------ RECORDS SUPPLIED
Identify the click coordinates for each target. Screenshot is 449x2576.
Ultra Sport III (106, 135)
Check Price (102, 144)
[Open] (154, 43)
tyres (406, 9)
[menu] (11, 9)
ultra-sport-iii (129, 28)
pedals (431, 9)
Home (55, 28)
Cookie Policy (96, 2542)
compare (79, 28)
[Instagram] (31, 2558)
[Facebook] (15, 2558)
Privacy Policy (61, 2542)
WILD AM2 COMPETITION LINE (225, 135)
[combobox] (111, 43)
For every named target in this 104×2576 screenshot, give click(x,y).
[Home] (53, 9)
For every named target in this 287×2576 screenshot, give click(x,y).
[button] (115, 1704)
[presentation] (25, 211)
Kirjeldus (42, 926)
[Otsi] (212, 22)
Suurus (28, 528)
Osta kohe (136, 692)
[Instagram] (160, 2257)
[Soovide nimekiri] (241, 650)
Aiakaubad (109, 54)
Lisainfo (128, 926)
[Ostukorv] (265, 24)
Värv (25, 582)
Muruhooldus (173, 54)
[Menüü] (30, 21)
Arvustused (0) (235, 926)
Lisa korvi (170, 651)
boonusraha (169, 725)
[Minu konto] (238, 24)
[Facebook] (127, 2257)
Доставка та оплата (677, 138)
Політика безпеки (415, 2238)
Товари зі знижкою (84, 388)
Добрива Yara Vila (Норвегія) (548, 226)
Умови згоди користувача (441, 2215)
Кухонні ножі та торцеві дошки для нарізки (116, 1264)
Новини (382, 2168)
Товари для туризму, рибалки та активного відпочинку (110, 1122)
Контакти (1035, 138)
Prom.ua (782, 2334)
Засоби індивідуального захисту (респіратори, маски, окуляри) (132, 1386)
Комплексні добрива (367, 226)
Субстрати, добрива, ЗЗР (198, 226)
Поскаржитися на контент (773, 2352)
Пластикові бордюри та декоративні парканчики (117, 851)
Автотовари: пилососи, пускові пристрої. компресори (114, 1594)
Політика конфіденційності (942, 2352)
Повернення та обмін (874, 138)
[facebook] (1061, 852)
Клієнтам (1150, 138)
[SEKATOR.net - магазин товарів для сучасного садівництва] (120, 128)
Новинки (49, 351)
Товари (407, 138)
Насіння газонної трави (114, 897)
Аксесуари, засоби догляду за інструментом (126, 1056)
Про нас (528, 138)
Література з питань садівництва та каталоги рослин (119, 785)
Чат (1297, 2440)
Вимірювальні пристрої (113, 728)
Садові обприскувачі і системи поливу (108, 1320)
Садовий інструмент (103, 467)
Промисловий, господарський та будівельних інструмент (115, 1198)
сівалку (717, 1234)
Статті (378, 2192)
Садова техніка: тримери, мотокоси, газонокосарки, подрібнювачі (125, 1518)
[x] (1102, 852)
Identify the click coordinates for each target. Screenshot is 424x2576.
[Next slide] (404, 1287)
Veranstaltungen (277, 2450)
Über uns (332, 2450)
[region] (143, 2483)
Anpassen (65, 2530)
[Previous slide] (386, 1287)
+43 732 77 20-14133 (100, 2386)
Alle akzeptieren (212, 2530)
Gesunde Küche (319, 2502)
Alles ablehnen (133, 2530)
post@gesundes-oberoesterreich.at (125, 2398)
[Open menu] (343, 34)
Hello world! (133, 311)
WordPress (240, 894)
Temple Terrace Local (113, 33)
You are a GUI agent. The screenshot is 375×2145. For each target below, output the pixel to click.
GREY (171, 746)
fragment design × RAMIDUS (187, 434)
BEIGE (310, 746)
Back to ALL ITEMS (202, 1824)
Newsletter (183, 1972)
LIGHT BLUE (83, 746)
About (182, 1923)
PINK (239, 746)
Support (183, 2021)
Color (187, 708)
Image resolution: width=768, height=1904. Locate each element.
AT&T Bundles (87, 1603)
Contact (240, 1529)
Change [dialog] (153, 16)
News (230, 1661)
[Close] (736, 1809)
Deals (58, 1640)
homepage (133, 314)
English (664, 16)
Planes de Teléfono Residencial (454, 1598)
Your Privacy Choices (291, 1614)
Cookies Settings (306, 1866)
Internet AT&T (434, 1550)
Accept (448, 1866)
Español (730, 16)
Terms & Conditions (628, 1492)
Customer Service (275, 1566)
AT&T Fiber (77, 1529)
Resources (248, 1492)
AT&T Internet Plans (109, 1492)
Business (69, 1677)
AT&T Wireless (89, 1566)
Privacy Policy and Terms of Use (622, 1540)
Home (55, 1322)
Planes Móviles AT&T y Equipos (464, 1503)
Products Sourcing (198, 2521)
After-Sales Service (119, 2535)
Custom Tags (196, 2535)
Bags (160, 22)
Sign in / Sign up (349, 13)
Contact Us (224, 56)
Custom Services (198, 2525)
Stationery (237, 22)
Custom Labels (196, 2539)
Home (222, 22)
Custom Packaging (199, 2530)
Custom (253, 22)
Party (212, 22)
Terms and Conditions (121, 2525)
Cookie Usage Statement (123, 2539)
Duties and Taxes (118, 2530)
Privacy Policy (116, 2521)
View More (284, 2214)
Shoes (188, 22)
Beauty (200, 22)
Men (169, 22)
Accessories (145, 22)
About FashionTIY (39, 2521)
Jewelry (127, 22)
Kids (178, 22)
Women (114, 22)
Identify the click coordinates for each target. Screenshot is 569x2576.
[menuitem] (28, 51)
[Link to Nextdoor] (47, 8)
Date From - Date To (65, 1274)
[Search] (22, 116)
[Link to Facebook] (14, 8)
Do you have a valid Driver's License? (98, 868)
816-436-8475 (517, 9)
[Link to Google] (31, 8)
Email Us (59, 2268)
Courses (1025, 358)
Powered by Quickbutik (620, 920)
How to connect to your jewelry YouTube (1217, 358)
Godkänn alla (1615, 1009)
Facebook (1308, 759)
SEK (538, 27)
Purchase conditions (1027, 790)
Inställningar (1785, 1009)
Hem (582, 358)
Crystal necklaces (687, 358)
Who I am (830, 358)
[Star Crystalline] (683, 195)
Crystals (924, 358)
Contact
------------
● **REQUIREMENT**: Would you copy out exactly the lines above that start at the one containing "сівалку (717, 1234)" and end at the one containing "AT&T Internet Plans (109, 1492)", inclusive?

● **REPLY TO THE TASK**:
сівалку (717, 1234)
Статті (378, 2192)
Садова техніка: тримери, мотокоси, газонокосарки, подрібнювачі (125, 1518)
[x] (1102, 852)
Identify the click coordinates for each target. Screenshot is 424x2576.
[Next slide] (404, 1287)
Veranstaltungen (277, 2450)
Über uns (332, 2450)
[region] (143, 2483)
Anpassen (65, 2530)
[Previous slide] (386, 1287)
+43 732 77 20-14133 (100, 2386)
Alle akzeptieren (212, 2530)
Gesunde Küche (319, 2502)
Alles ablehnen (133, 2530)
post@gesundes-oberoesterreich.at (125, 2398)
[Open menu] (343, 34)
Hello world! (133, 311)
WordPress (240, 894)
Temple Terrace Local (113, 33)
You are a GUI agent. The screenshot is 375×2145. For each target below, output the pixel to click.
GREY (171, 746)
fragment design × RAMIDUS (187, 434)
BEIGE (310, 746)
Back to ALL ITEMS (202, 1824)
Newsletter (183, 1972)
LIGHT BLUE (83, 746)
About (182, 1923)
PINK (239, 746)
Support (183, 2021)
Color (187, 708)
Image resolution: width=768, height=1904. Locate each element.
AT&T Bundles (87, 1603)
Contact (240, 1529)
Change [dialog] (153, 16)
News (230, 1661)
[Close] (736, 1809)
Deals (58, 1640)
homepage (133, 314)
English (664, 16)
Planes de Teléfono Residencial (454, 1598)
Your Privacy Choices (291, 1614)
Cookies Settings (306, 1866)
Internet AT&T (434, 1550)
Accept (448, 1866)
Español (730, 16)
Terms & Conditions (628, 1492)
Customer Service (275, 1566)
AT&T Fiber (77, 1529)
Resources (248, 1492)
AT&T Internet Plans (109, 1492)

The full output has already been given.